Census: under fire from two cities

If you invite eight people to dinner and a dozen arrive, you could be in trouble. The trouble multiplies dramatically when you set the table for 221.7 million people -- the US Census Bureau's current United States population estimate for 1980 -- and an extra 5 million show up.

Given the Census Bureau's history of undercounting the US population and the vital role the decennial head count plays in deciding the number of places set at the federal table, two cities have turned to the courts to help ensure an accurate count of their residents.

Detroit is suing the Census Bureau to require an "adjusted" figure to reflect the city's entire population. Chicago's Hispanic-Americans are suing to force the Census Bureau to hire more Spanish-speaking workers immediately to send into entire blocks in West Chicago that are said to have never received census forms.

According to Joseph Baltimore, an attorney for the City of Detroit, greater accuracy and fairness could be achieved by switching from door-to-door head counts to a statistical estimate of the population.

The suits, which lawyers involved feel could be followed by more in New York, Texas, and California, spring directly from the Census Bureau's own evaluation of its 1970 figures.

According to the bureau's estimates after three years of post-census research , it undercounted the US population in 1970 by some 5.3 million people, or 2.5 percent. The bureau estimates that its overall 2.5 percent undercount 10 years ago was 1.9 percent among the nation's 180 million whites but 7.7 percent among the 23 million blacks. Others estimate that Hispanics, who were not listed separately in 1970, may have suffered a 15 percent undercount.

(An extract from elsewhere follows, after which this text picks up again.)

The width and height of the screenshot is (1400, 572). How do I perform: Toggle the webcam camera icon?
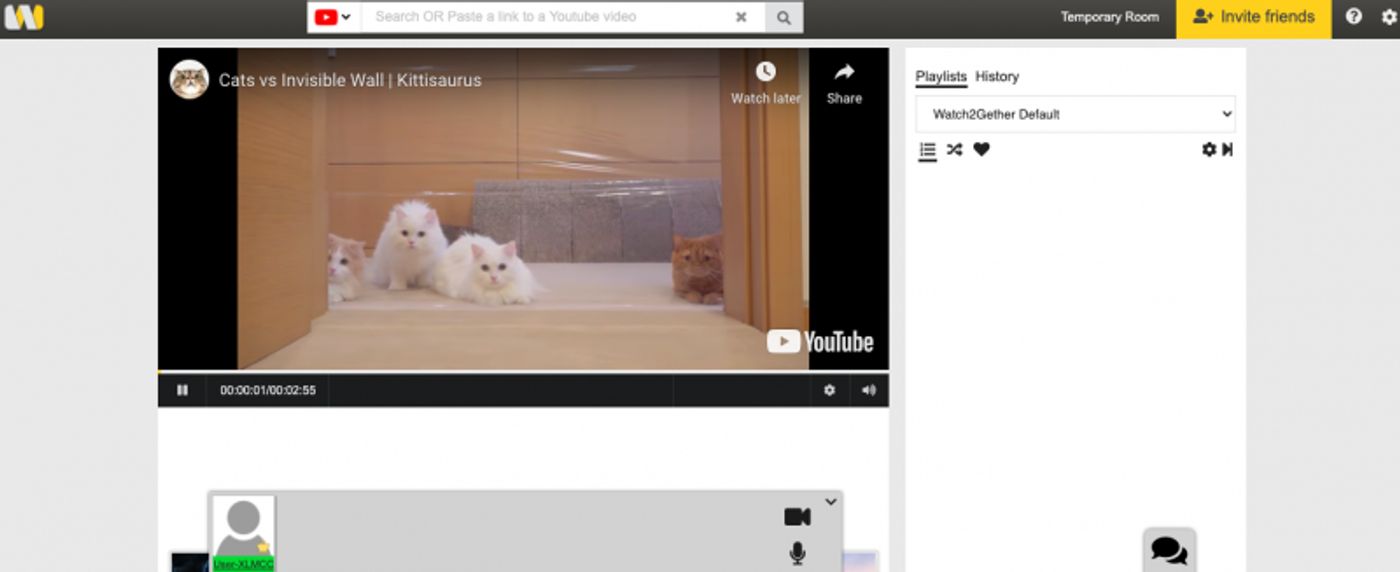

Census Bureau spokesman Henry Smith explains that the 7.7 percent undercount among blacks meant that "blacks proportionately lost more" federal funds.

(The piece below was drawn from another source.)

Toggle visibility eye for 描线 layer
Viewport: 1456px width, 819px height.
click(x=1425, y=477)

The two cities' legal action follows another suit, filed by the Federation for American Immigration Reform (FAIR), charging the bureau with overcountingm by including illegal aliens. FAIR's suit is awaiting US Supreme Court action.

Michael Ferrell, staff director for the House subcommittee on census and population, warns, that Census Bureau inflexibility could result in "litigating the 1980 census through the next four or five years."

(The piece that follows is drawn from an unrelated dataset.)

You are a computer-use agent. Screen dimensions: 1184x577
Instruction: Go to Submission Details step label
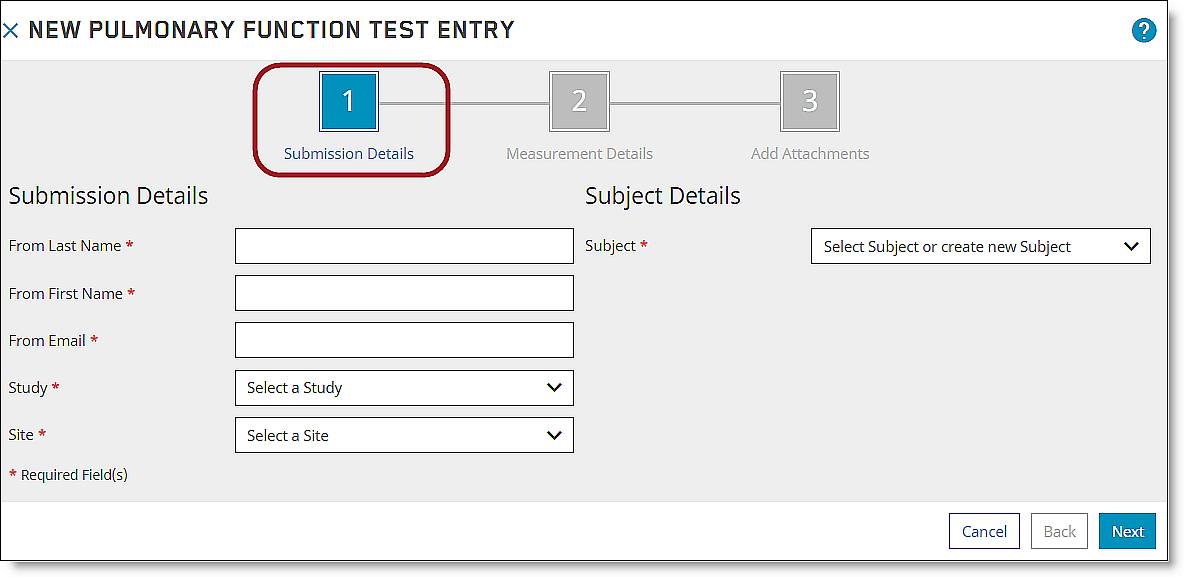pyautogui.click(x=349, y=153)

The stakes involved in these actions are high. The final population figures that the bureau delivers to President Carter Dec. 31 will decide how up to $75 billion in funds for housing, education, employment, medical, and other federal programs is to be divided among different part of the country, between urban and rural areas, and between ethnic groups.

Moreover, population shifts recorded in the 1980 cesus probably will give the South and West 14 new seats in the US House of Representatives at the expense of the Northeast and Midwest.

With so much money and so many congressional seats on the line, the Census Bureau has been under increasing pressure. Critics charge it with failing to carry out its constitutional duty to make an accurate count of the population every 10 years.

The US General Accountting Office concluded in a 1976 study that it is "doubtful" whether the bureau can reduce its traditional undercount of the population.

The Census Bureau responded to earlier criticisms by starting work on the 1980 census in 1974.

To achieve a more accurate count, the cost of the census is up to $1 billion for 1980 -- more than $4 a person counted -- compared with $221 million for 1970 .

Minority groups and the major cities that host large minority populations have been determined not to be shortchanged when federal funds are divided.

Minority leaders emphasized the confidentiality of the census, distributed information in Spanish and other languages, and emphasized that every uncounted person costs his community some $230 in federal funds.

Mr. Smith stresses that this year's count will continue for another two months as evaluators knock on more doors to find the uncounted.